=== Brano proposto ===
%%

Quante volte avete sentito conversazioni del tipo “Lo sai che ho ritrovato su Facebook i miei compagni delle elementari”? Fermo restando che se delle persone si perdono di vista, nella maggior parte dei casi è proprio per non vedersi più, ciò non toglie che il giovane Mark Zuckerberg abbia avuto proprio una bella idea, creando un social network capace di connettere centinaia di milioni di persone in tutto il mondo, permettendo loro di scambiarsi informazioni e, incredibile ma vero, emozioni reali.
Queste ultime sicuramente molto diverse da quelle che il caro Mark assapora ogni volta che guarda il suo estratto conto, pensando a come sia riuscito a ottenere così tanto dalla vita in così poco tempo.
David Fincher, che delle vite è un curioso esploratore, ha trovato interessante analizzare i gustosi retroscena che hanno accompagnato la nascita di un fenomeno tecnologico che ha rivoluzionato il concetto stesso di rapporto interpersonale. Lo ha fatto partendo proprio dall’indagine della prima relazione distrutta da Facebook, quella tra il suo creatore e il suo migliore amico, e a cascata tutto il corollario di persone che inevitabilmente si è avvicinato al geniale nerd.
Trama a parte, Fincher, dopo il sopravvalutato Lo strano caso di Benjamin Button, torna a occuparsi di temi che gli sono più congeniali, ovvero l’analisi di personalità peculiari ma in qualche modo disturbate e ossessive, che finiscono con il rovinare la loro vita e quelle dei loro cari attraverso comportamenti che rasentano la patologia.

%%

=== Materiale di partenza ===

%%

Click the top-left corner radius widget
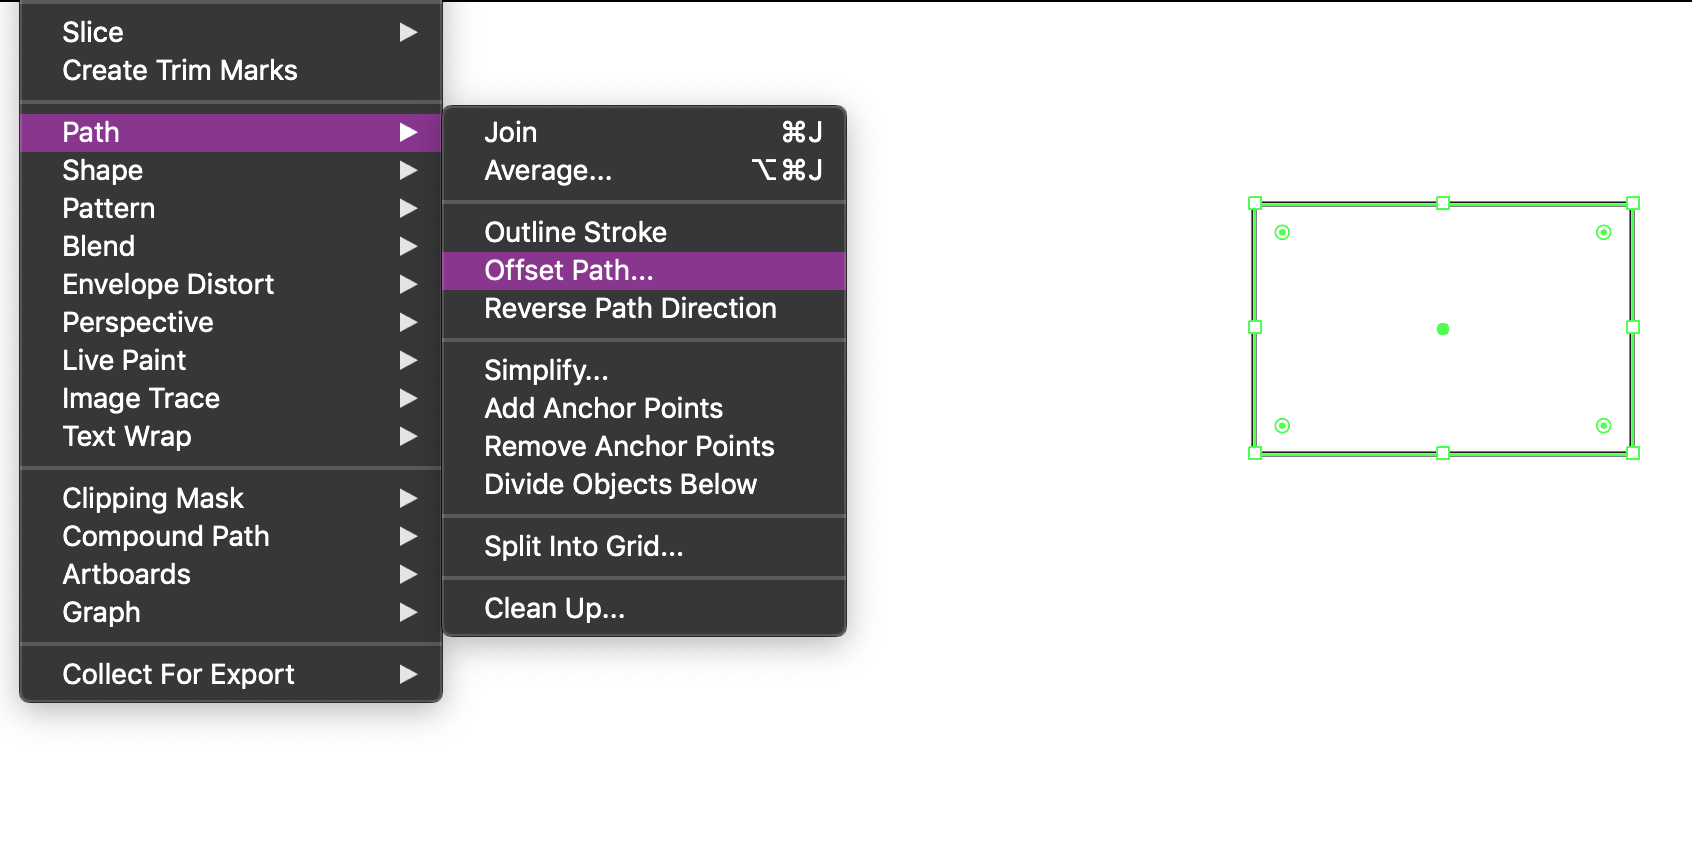[x=1283, y=233]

%%

=== Consegne dell'esercizio ===
1. Indica se queste affermazioni concordano con il brano proposto sopra, rispondendo sì o no e citando alla lettera le parole decisive: (a) Facebook permette di scambiarsi anche emozioni reali; (b) il brano considera Lo strano caso di Benjamin Button il miglior film di Fincher; (c) l'indagine di Fincher parte dal rapporto tra il creatore di Facebook e il suo migliore amico.
2. Per favore, riscrivi in forma più breve il paragrafo del brano che inizia con "David Fincher, che delle vite", mantenendone i fatti principali.

=== Risposte fornite ===
1.
(a) Sì: "permettendo loro di scambiarsi informazioni e, incredibile ma vero, emozioni reali."
(b) No: "dopo il sopravvalutato Lo strano caso di Benjamin Button"
(c) Sì: "partendo proprio dall’indagine della prima relazione distrutta da Facebook, quella tra il suo creatore e il suo migliore amico"

2. David Fincher, curioso esploratore di vite, analizza i retroscena della nascita di Facebook, fenomeno che ha rivoluzionato il concetto di rapporto interpersonale. Parte dalla prima relazione distrutta da Facebook, quella tra il suo creatore e il suo migliore amico. Poi si allarga a tutte le persone che si sono avvicinate al geniale nerd.